Выше я уже говорил об особой концепции Истины как краеугольном камне теории и практики церковно-государственных отношений в Византии. Но эта концепция - не простой набор сухих ученых формулировок или "символических" текстов. Она пронизывала собой всю жизнь византийского общества, составляя ее сущностно-христианский "коэффициент". Не случайно византийский период церковной истории совпадает с эпохой Отцов - уникальной и поистине непревзойденной попыткой человеческого "логоса" войти в "Логос Истины" и при содействии (синергии) благодати обрести "богоприличные" слова. То, что с чисто формальной точки зрения виделось как синтез Афин и Иерусалима, эллинизма и христианства, на более глубоком уровне означало постепенную и творческую трансформацию самого человеческого разума, созидание новых фундаментальных форм мышления - и не только для богословия (в узко-специальном значении этого слова), но и для всего интеллектуального поприща человека в целом.

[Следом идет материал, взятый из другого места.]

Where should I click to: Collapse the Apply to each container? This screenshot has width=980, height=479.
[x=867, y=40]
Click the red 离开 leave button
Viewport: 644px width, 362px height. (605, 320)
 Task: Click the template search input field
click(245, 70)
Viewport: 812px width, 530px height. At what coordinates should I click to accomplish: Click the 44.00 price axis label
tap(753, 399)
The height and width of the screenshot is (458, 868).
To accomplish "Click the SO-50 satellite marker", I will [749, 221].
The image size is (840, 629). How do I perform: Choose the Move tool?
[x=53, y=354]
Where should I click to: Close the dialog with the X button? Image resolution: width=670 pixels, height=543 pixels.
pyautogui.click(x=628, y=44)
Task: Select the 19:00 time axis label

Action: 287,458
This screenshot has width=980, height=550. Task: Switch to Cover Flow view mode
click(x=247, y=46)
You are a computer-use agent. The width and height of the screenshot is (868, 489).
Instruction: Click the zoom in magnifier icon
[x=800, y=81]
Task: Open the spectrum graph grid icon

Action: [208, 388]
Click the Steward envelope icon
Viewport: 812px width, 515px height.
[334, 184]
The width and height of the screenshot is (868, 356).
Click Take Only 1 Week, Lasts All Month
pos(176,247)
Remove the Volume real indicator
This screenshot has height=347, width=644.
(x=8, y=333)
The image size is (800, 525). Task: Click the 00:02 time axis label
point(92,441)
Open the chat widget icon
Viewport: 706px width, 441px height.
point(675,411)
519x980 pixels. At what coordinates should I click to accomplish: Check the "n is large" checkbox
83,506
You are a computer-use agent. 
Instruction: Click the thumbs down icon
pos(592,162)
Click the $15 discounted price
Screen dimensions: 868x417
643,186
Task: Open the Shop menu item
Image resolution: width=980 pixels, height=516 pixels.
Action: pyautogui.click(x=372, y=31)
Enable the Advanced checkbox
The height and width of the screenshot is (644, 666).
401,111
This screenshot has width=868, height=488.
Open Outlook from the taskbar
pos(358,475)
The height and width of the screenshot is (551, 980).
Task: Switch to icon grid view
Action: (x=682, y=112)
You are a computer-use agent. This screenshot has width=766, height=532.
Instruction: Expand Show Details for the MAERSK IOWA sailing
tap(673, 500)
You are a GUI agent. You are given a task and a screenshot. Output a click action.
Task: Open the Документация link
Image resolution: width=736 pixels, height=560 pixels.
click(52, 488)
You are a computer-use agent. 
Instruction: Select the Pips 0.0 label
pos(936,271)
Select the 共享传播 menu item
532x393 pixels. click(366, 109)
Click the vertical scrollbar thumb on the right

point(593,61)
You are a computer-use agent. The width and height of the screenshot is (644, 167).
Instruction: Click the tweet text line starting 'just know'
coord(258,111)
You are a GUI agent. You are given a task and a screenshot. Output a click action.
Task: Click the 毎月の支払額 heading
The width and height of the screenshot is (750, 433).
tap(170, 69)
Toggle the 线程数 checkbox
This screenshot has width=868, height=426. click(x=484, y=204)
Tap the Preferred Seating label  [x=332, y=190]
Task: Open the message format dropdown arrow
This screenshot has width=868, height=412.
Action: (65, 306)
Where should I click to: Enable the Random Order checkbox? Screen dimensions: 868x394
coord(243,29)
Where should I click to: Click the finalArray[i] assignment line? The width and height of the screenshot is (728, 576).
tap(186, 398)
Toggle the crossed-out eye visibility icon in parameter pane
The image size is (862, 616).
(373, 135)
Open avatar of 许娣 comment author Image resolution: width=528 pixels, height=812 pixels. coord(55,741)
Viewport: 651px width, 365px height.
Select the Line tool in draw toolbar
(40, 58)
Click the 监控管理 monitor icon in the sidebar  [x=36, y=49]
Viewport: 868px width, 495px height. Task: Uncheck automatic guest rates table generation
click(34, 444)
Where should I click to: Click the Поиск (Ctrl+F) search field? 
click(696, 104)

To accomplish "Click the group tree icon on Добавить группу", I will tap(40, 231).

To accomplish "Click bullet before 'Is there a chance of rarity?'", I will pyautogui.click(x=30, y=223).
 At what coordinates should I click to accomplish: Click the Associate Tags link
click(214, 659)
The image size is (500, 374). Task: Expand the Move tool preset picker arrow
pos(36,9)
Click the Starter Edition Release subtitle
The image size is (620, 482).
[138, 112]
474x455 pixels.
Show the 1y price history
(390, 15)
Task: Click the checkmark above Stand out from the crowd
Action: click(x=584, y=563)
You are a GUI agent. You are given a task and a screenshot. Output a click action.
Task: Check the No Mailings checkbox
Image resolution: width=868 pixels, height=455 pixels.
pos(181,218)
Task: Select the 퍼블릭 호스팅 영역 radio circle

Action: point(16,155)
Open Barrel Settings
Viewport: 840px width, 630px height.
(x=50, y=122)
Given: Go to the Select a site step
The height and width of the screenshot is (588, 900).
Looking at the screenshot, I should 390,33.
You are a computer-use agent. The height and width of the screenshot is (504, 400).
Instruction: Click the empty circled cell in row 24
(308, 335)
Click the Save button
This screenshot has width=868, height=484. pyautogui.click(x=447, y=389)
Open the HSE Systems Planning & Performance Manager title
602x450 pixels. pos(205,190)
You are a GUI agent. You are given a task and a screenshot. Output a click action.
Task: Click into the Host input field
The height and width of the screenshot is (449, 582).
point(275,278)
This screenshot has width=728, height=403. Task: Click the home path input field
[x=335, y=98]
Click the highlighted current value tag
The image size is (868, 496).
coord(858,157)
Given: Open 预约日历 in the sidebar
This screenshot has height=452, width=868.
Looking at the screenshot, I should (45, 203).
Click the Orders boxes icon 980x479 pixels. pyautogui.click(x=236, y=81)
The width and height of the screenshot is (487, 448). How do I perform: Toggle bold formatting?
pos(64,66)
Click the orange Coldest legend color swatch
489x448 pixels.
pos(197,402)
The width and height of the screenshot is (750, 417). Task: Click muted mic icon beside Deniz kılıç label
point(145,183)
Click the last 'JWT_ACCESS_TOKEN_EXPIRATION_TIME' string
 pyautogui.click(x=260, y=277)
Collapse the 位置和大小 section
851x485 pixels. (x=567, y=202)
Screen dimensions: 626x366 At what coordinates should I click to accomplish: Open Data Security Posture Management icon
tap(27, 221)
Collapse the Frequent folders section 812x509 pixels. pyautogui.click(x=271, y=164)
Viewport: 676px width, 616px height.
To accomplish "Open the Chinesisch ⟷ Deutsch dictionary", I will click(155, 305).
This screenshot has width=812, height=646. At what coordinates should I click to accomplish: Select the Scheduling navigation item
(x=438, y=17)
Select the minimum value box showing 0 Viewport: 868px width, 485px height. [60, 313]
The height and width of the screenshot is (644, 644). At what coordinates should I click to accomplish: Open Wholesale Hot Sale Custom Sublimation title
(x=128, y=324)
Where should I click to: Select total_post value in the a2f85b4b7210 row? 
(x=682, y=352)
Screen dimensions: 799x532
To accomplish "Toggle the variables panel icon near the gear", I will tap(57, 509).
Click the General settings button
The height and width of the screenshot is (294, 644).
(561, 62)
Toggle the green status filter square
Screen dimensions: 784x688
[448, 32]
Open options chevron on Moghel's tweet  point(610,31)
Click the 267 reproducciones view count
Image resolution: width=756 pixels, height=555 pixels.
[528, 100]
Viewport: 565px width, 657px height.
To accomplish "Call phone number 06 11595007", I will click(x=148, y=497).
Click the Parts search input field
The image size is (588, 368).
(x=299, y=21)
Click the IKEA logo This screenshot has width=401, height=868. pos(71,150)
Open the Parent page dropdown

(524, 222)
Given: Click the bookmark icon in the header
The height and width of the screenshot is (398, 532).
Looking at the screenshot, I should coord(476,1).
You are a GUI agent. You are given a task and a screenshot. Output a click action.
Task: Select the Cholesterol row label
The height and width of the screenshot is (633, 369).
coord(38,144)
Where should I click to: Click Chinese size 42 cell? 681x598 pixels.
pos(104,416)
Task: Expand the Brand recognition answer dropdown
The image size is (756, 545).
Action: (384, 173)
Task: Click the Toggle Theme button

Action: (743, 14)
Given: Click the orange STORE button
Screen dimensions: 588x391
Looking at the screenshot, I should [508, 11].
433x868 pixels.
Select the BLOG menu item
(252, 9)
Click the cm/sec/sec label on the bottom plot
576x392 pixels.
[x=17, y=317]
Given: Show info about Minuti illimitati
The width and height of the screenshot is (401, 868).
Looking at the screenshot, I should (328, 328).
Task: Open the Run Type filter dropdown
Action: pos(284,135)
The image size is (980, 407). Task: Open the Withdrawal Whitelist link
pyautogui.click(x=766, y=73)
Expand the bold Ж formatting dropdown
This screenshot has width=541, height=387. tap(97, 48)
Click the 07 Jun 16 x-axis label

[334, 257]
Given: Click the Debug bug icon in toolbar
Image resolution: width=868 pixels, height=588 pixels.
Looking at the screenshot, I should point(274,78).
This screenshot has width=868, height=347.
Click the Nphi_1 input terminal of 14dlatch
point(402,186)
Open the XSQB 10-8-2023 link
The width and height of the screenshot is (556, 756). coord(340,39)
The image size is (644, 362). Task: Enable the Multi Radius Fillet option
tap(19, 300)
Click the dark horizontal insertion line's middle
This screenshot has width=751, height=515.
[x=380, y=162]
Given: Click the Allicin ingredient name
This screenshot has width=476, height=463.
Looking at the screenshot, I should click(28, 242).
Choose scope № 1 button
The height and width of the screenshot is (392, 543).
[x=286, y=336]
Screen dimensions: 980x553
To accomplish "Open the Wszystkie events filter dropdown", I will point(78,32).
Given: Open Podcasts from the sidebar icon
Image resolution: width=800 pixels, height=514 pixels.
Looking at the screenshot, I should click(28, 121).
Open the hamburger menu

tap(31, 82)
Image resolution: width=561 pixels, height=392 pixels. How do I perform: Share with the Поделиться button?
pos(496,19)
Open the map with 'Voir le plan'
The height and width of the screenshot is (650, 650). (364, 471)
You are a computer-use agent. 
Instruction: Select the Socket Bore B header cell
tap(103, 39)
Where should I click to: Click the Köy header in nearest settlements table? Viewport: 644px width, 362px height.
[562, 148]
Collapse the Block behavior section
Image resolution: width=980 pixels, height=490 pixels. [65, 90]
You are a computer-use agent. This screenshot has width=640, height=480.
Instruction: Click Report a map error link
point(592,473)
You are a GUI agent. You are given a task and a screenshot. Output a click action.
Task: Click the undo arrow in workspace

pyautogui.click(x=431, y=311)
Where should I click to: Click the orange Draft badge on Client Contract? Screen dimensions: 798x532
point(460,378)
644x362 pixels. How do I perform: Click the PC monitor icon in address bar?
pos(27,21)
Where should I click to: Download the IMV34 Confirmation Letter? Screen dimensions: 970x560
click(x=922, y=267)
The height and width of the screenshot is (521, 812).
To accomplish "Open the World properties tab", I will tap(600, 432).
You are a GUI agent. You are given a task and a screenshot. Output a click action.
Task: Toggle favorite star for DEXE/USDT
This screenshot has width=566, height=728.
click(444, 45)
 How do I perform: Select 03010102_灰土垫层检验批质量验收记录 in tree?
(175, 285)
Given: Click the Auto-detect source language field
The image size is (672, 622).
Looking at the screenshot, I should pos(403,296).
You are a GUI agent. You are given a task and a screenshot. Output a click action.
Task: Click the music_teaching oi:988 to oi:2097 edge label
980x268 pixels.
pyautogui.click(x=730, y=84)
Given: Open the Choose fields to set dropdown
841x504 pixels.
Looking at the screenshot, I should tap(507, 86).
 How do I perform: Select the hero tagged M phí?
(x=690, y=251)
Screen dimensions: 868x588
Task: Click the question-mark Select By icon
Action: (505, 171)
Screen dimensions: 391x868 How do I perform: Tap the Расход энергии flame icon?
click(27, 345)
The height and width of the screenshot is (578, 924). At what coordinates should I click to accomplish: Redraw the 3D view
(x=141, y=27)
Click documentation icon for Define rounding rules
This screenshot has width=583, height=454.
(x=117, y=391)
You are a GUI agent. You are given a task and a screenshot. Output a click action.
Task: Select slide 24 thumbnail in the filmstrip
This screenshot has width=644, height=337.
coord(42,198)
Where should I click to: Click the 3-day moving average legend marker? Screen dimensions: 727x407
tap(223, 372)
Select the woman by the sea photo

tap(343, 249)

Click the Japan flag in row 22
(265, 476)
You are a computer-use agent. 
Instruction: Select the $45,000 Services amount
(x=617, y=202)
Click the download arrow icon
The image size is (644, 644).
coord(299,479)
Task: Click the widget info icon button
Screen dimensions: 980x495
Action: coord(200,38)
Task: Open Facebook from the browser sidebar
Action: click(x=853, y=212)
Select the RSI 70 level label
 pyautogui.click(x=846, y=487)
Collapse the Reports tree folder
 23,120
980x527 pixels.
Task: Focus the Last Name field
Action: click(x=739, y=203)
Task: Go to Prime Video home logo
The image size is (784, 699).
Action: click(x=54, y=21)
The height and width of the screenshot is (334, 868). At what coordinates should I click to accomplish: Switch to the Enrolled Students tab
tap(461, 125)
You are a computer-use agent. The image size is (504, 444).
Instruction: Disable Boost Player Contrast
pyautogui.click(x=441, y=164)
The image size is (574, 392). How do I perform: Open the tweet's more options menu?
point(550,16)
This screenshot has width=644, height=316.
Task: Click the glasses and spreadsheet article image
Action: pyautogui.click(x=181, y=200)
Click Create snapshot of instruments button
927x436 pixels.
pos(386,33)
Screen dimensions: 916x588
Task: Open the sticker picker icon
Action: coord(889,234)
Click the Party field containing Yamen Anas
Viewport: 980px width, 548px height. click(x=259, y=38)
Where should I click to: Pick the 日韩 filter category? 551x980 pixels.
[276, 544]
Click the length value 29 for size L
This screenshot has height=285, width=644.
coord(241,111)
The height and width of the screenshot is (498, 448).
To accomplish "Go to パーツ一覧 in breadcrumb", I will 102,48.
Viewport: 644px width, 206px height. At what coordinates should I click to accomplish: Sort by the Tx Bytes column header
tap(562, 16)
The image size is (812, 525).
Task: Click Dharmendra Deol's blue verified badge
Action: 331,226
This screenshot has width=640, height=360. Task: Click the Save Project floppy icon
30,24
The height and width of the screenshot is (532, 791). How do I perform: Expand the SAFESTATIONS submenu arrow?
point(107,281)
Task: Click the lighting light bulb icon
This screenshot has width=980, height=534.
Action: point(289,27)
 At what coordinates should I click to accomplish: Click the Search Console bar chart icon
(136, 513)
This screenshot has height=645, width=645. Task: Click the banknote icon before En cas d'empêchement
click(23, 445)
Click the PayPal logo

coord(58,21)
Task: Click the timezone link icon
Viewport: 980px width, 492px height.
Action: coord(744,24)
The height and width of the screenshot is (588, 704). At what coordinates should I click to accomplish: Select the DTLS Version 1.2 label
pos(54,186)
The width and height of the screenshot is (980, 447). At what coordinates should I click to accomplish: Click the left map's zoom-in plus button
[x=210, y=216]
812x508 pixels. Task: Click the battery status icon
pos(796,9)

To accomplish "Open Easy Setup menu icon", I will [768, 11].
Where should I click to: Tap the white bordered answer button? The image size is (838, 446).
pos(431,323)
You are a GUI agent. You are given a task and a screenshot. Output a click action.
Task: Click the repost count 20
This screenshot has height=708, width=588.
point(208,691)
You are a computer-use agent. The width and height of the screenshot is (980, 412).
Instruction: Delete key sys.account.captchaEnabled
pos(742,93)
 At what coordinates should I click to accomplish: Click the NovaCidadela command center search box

Для византийского сознания христианство было откровением не только Божественной Истины, но и "адекватности" ей самого человека, - откровением его онтологической способности воспринять, познать, усвоить эту Истину и претворить ее в жизнь. Великие богословские споры эпохи Отцов никогда не были "абстрактными" и чисто "интеллектуальными", но всегда - сотериологическими и экзистенциальными в самом высоком значении этих определений, ибо они затрагивали природу человека, смысл его жизни и цель его praxis .

Экзистенциальный характер отеческого богословия, его убежденность в том, что Истина всегда есть жизнь, отсутствие в нем всякого подразделения на "теоретическое" и "практическое" - все это не худо бы вспомнить в наши дни, когда многие христиане поклоняются "практике" как некоей самоценности, не имеющей никакого отношения к "теории", - т.е. к всестороннему видению Бога, человека и мира. Когда православные богословы нашего времени настаивают на "возврате к Отцам" (и этот призыв по большей части звучит как глас, вопиющий в пустыне они зовут именно к такому видению, а не к повторению формул, произвольно выхваченных из святоотеческого контекста. Вслед за отцами они утверждают, что "все это" в конечном итоге зависит от Истины, т.е. от знания, осмысленного как жизнь и преображение. Современному человеку - даже христианину - бесконечные византийские споры об "ипостазированном" могут казаться классическим примером "неактуальности". Но именно в этих спорах, в стремлении "усвоить" великую богочеловеческую тайну православный Восток усваивал корни и предпосылки подлинно христианского "гуманизма" и миросозерцания. Видеть в этом лишь бесполезный с точки зрения наших сегодняшних проблем и нужд груз - значит, не замечать бед современного христианства.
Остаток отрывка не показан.